/---

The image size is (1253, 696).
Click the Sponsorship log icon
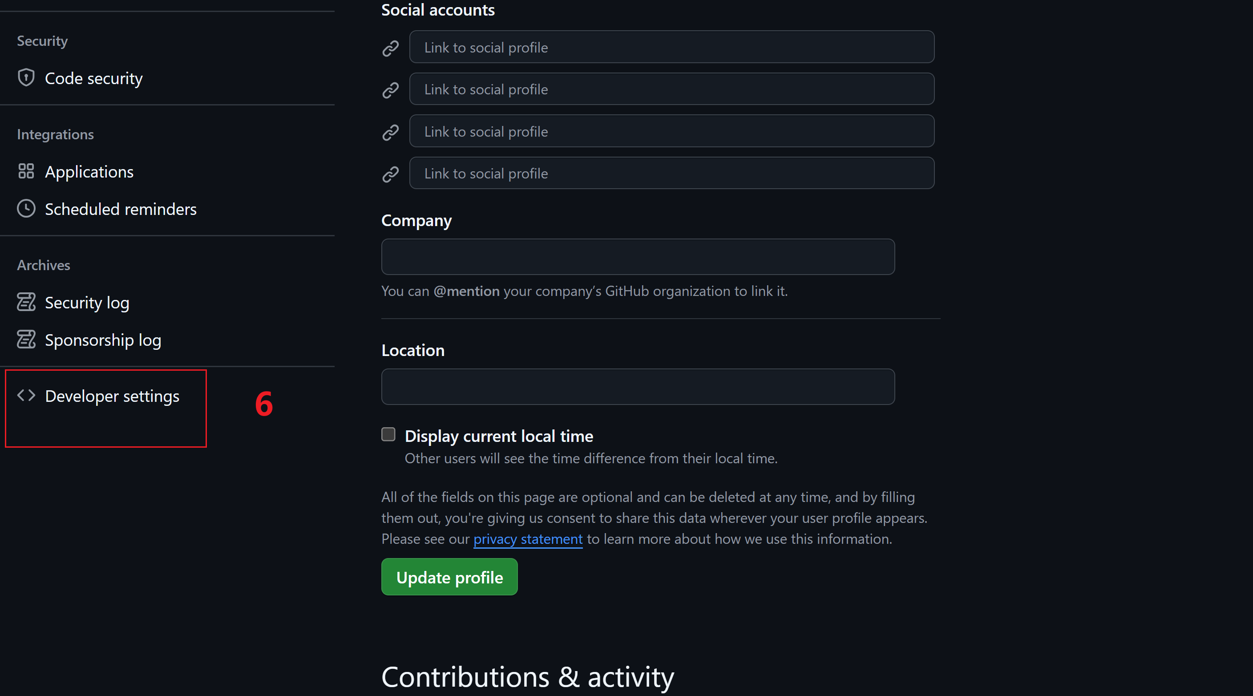pos(26,339)
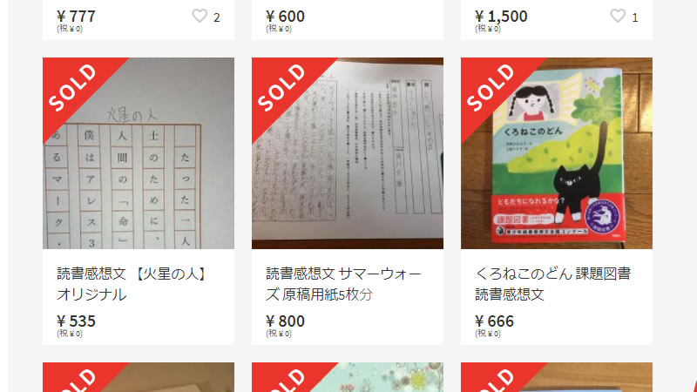The width and height of the screenshot is (697, 392).
Task: Click SOLD ribbon on サマーウォーズ listing
Action: [281, 87]
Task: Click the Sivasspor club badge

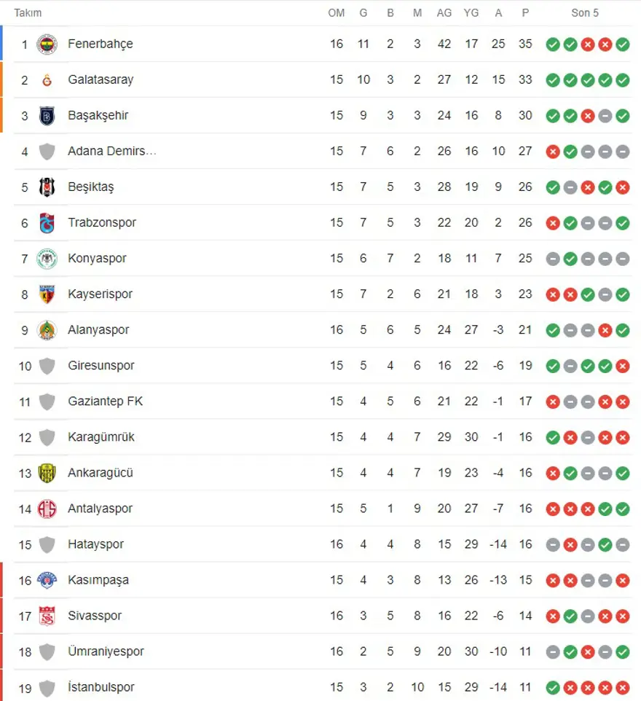Action: (x=47, y=615)
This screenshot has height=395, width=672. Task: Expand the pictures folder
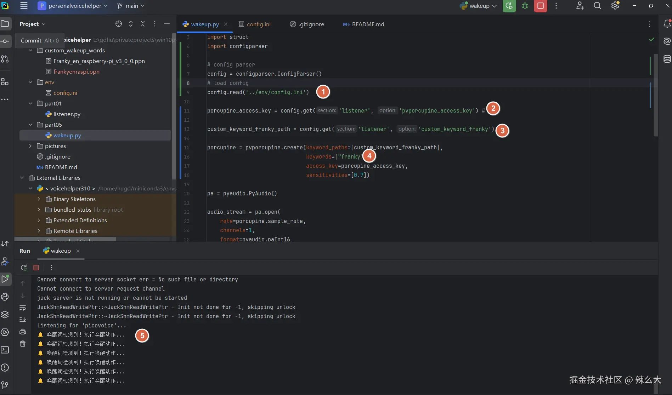point(30,146)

\---

Retype all the records above exactly as they appear, leaving out the pictures.

The image size is (1253, 696).
Click the Sponsorship log icon
pos(26,339)
The width and height of the screenshot is (697, 392).
Task: Click SOLD ribbon on サマーウォーズ listing
Action: [281, 87]
Task: Click the Sivasspor club badge

Action: (x=47, y=615)
This screenshot has height=395, width=672. Task: Expand the pictures folder
point(30,146)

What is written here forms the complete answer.